Logging is also important. A load balancer can log incoming requests, chosen backends, response times, and error conditions. These logs are valuable for troubleshooting, performance analysis, and security investigations. The specific methods for handling and rotating such logs are treated elsewhere in the course, but as an administrator you should be aware that the load balancer becomes a central observability component.
Relation to High Availability
Although a single load balancer can improve reliability of backend servers, the load balancer itself may become a point of failure. High availability for load balancing usually involves having more than one load balancer instance and mechanisms to share or fail over a virtual IP address among them.

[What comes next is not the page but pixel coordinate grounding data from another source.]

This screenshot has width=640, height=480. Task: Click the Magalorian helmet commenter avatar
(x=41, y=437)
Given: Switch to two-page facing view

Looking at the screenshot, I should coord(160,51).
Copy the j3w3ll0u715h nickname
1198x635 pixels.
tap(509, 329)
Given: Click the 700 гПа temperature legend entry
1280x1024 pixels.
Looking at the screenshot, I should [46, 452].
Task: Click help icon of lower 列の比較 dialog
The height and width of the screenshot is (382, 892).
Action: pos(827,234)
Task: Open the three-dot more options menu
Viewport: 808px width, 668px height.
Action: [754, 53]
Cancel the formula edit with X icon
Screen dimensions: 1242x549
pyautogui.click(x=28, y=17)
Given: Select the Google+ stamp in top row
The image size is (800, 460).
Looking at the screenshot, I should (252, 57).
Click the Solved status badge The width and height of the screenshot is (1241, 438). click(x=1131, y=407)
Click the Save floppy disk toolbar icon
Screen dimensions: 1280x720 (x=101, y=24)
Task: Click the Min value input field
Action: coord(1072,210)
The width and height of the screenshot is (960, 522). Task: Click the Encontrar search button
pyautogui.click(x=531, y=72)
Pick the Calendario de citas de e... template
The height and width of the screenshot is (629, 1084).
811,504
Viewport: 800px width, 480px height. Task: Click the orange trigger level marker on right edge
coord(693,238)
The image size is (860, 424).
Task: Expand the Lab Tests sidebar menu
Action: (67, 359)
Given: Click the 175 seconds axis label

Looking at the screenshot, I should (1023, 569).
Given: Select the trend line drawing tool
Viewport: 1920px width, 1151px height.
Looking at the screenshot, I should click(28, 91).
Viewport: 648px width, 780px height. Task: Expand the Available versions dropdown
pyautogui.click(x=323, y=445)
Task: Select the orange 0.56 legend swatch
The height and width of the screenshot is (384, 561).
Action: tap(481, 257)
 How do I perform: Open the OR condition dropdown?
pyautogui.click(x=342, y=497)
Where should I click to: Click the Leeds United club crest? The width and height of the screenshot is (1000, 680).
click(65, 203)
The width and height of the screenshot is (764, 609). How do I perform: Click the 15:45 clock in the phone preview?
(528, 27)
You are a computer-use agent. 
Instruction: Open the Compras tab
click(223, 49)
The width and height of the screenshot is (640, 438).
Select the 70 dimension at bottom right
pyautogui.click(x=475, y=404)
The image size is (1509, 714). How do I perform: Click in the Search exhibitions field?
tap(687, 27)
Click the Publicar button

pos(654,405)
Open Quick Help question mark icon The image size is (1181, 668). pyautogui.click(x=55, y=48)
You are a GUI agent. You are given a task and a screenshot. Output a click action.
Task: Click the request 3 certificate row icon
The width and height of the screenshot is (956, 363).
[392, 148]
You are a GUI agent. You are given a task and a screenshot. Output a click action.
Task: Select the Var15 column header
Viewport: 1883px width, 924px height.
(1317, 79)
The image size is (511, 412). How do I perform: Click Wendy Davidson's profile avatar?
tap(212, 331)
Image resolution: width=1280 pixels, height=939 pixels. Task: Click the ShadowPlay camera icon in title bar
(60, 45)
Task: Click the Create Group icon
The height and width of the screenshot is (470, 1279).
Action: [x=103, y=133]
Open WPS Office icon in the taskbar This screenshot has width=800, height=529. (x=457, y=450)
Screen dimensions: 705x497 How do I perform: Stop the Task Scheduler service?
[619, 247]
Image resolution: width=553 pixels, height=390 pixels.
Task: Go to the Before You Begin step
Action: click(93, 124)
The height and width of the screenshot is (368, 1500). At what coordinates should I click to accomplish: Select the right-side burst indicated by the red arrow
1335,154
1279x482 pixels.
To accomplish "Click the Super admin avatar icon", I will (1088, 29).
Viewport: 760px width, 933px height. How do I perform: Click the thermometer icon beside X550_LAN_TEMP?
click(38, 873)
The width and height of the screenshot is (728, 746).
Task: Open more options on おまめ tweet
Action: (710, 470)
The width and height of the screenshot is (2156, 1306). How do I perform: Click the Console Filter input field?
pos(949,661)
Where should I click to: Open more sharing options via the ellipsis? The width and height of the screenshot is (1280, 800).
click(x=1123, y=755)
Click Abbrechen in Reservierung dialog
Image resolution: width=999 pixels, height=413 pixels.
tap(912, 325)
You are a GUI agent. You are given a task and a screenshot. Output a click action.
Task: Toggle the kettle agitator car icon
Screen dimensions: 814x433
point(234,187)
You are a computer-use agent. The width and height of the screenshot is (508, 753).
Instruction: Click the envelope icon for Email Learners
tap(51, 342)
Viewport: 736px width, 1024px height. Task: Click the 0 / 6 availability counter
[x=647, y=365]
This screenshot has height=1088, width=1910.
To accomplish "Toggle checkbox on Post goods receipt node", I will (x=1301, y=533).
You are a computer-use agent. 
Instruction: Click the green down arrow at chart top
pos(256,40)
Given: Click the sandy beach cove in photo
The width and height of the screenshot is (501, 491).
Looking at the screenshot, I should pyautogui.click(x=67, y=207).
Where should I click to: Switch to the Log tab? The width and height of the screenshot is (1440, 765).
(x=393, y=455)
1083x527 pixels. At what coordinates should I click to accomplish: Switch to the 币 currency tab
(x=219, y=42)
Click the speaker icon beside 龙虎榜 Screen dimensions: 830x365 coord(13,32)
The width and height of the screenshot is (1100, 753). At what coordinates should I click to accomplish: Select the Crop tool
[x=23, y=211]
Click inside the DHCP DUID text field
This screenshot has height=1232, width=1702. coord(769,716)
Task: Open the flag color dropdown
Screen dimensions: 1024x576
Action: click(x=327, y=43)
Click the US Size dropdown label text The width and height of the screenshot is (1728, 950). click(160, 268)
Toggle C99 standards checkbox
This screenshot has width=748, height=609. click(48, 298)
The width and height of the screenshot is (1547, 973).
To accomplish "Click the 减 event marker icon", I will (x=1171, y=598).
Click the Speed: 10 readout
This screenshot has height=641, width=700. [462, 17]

At a conceptual level, this means there is a top tier of load balancers which themselves are protected with a failover system, and behind them a pool of backend servers. Client traffic always targets the virtual IP address. If one load balancer becomes unavailable, the other one takes over the virtual IP and continues serving connections. The details of these high availability concepts and the specific tools used belong to later chapters in this part of the course.
Summary
Load balancing is a fundamental technique for scaling services horizontally, improving resilience, and separating client facing addresses from internal infrastructure. It works by distributing connections or requests across multiple backend servers according to a chosen algorithm, while monitoring backend health and sometimes preserving client sessions. Whether using HAProxy, Nginx, or other tools, these architectural ideas and core algorithms underlie nearly every practical load balanced setup you will configure on Linux servers.